In France, the lamp is called "Quinquet", after Antoine-Arnoult Quinquet, a pharmacist in Paris, who used the idea originated by Argand and popularized it in France. Quinquet sometimes is credited with the addition of the glass chimney to the lamp.[1]
Design
The Argand lamp had a sleeve-shaped wick mounted so that air can pass both through the center of the wick and also around the outside of the wick before being drawn into a cylindrical chimney which steadies the flame and improves the flow of air. Early models used ground glass which was sometimes tinted around the wick.

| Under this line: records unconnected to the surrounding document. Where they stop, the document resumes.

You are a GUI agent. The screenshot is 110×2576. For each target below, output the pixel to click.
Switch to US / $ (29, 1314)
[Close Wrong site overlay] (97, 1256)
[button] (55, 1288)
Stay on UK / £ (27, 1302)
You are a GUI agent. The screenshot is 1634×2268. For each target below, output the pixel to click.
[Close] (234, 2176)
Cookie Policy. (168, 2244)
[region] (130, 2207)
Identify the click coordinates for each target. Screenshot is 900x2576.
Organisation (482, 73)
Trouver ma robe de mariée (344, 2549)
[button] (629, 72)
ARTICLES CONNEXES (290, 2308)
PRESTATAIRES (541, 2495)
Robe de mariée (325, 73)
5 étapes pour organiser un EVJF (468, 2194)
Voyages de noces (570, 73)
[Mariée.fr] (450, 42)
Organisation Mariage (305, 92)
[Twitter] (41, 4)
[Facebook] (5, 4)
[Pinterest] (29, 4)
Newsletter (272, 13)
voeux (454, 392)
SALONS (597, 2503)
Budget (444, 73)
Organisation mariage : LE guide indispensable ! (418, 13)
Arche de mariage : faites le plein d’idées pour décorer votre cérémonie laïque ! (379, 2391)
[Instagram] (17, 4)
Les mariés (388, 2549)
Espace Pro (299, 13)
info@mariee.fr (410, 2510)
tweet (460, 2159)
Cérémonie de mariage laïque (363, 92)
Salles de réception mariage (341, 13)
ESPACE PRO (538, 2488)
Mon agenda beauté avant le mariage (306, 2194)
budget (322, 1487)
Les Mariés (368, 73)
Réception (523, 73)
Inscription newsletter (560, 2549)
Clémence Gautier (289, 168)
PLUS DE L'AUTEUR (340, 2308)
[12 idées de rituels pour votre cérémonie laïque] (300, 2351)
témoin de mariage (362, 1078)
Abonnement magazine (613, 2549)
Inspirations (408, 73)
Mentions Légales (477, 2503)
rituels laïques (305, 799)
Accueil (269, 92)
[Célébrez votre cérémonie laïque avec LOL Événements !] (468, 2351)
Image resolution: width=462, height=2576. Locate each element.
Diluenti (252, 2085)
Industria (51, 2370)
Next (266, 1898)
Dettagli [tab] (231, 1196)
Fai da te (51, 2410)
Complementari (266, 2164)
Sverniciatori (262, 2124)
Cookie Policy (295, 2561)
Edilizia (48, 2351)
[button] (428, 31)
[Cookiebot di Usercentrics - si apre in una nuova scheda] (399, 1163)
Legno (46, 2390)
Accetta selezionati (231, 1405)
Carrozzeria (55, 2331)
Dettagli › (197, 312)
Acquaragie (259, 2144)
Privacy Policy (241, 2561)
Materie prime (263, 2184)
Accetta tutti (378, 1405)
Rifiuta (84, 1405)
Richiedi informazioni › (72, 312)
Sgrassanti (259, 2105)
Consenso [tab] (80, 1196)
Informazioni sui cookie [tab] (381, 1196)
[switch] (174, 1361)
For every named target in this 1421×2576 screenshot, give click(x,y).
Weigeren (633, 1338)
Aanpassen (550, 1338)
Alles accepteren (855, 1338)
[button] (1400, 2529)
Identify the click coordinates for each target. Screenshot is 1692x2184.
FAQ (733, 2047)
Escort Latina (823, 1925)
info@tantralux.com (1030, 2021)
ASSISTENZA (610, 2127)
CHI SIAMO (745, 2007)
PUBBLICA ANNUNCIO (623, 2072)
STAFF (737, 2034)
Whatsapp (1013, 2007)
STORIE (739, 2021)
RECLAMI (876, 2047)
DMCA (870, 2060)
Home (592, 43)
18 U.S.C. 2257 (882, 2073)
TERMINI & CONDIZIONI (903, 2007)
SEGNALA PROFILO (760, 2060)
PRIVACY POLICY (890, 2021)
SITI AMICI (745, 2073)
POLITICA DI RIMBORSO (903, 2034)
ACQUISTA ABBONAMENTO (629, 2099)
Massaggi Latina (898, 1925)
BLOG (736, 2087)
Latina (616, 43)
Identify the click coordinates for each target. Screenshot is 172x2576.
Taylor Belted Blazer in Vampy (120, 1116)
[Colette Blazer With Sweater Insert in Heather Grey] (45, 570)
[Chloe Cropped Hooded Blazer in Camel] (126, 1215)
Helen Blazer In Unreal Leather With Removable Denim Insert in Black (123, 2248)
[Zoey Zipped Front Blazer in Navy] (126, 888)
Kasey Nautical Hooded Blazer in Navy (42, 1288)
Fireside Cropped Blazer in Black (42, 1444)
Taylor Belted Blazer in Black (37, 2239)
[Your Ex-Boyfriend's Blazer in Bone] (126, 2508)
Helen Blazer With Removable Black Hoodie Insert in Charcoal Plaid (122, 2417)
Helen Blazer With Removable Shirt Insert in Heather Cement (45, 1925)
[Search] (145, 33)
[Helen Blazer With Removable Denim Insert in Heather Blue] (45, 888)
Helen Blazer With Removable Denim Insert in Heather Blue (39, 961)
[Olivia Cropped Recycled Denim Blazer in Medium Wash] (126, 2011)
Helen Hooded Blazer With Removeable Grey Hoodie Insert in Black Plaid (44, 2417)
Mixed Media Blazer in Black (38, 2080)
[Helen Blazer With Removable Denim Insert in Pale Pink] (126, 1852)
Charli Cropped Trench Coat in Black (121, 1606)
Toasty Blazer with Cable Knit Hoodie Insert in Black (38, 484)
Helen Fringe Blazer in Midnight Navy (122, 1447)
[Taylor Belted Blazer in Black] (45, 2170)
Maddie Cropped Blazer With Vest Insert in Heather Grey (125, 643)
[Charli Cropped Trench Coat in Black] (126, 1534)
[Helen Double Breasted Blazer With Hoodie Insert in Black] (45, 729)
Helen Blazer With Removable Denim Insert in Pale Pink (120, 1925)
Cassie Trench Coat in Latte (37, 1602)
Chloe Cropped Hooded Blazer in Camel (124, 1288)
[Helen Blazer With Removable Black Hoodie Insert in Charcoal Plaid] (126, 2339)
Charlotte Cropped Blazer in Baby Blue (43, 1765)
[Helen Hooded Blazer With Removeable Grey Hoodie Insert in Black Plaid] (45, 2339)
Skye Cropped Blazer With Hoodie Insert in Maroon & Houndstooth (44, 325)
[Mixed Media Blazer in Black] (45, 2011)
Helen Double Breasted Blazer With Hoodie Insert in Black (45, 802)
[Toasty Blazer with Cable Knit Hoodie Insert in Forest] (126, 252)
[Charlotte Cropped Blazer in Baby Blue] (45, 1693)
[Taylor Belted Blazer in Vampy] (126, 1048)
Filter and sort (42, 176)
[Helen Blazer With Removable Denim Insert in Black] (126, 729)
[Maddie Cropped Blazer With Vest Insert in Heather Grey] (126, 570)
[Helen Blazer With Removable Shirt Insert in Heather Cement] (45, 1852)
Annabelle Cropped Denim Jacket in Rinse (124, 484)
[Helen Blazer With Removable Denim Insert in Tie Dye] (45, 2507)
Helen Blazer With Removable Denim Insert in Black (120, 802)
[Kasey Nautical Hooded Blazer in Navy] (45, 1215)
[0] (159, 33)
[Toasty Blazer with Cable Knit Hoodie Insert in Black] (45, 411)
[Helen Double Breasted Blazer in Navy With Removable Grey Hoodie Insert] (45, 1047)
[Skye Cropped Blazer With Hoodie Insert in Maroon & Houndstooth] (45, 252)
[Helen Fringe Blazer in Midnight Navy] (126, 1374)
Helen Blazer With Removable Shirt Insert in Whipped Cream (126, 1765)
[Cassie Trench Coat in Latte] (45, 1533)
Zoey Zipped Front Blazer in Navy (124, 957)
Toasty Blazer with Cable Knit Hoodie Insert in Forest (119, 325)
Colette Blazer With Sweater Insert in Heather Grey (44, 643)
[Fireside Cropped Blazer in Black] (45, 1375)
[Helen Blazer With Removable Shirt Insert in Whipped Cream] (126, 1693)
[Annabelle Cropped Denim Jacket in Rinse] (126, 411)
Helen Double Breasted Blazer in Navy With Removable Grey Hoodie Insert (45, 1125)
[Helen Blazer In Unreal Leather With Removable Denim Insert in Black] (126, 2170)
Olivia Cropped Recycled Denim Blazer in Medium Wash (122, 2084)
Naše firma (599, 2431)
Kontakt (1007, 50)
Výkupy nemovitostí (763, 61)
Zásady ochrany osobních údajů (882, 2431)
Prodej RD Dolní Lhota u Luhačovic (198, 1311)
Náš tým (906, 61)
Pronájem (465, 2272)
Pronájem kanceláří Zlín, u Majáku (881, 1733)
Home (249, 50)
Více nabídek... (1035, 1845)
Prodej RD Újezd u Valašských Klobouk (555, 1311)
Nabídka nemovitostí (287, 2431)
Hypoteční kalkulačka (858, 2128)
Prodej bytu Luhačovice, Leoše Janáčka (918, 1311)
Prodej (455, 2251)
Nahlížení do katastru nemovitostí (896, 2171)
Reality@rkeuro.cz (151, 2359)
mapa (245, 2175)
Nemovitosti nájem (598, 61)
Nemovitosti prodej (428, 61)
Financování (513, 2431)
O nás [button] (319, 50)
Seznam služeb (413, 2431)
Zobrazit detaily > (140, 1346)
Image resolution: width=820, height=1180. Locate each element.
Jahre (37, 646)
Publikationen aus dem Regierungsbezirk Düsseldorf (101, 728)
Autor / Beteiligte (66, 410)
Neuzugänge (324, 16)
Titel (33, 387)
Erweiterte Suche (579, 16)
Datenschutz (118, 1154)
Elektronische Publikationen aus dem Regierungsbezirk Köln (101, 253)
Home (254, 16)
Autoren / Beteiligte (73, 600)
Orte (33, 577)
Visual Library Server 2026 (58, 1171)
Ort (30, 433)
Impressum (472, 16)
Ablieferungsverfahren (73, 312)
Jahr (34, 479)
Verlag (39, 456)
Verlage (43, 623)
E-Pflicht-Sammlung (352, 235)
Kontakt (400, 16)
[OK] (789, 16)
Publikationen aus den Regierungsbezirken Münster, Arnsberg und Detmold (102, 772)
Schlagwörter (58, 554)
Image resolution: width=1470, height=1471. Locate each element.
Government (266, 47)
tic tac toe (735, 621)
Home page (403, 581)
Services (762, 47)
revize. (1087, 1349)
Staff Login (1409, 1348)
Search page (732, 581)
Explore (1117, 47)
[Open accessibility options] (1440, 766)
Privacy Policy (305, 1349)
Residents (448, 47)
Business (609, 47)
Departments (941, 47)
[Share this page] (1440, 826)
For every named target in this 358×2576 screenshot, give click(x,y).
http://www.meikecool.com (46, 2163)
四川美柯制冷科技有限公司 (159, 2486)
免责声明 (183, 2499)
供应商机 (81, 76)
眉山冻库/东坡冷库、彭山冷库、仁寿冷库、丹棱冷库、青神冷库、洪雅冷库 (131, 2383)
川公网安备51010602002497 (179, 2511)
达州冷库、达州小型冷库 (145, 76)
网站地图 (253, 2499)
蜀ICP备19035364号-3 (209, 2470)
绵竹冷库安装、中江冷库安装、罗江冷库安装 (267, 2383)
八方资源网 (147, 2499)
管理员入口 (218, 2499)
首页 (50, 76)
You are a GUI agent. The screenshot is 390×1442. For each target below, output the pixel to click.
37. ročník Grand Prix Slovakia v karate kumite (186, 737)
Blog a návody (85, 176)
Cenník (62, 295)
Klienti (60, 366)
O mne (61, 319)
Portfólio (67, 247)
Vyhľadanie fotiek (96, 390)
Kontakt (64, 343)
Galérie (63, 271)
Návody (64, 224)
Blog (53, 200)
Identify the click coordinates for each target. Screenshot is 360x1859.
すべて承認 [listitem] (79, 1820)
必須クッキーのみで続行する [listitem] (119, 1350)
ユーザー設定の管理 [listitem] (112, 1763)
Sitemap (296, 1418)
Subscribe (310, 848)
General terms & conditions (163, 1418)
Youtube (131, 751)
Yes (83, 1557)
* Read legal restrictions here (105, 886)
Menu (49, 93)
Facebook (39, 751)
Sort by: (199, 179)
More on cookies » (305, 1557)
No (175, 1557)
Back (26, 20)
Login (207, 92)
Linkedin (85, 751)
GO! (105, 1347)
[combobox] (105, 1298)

A disadvantage of the original Argand arrangement was that the oil reservoir needed to be above the level of the burner because the heavy, sticky vegetable oil would not rise far up the wick. This made the lamps top heavy and cast a shadow in one direction away from the lamp's flame. The Carcel lamp of 1800, which used a clockwork pump to allow the reservoir to sit beneath the burner, and Franchot's spring-driven Moderator lamp of 1836 avoided these problems.
The same principle was also used for cooking and boiling water due to its 'affording much the strongest heat without smoke'.[3]
History
The Argand lamp was introduced to Thomas Jefferson in Paris in 1784 and according to him gave off "a light equal to six or eight candles."[4]
These new lamps, much more complex and costly than the previous primitive oil lamps, were first adopted by the wealthy, but soon spread to the middle classes and eventually the less well-off as well. Argand lamps were manufactured in a great variety of decorative forms and quickly became popular in America.[5] They were much used as theatrical footlights.[6]
It was the lamp of choice until about 1850 when kerosene lamps were introduced. Kerosene was cheaper than vegetable oil, it produced a whiter flame, and as a liquid of low viscosity it could easily travel up a wick eliminating the need for complicated mechanisms to feed the fuel to the burner.
See also
Bude-Light: a very bright vegetable oil lamp that works by introducing oxygen into the center of an Argand burner.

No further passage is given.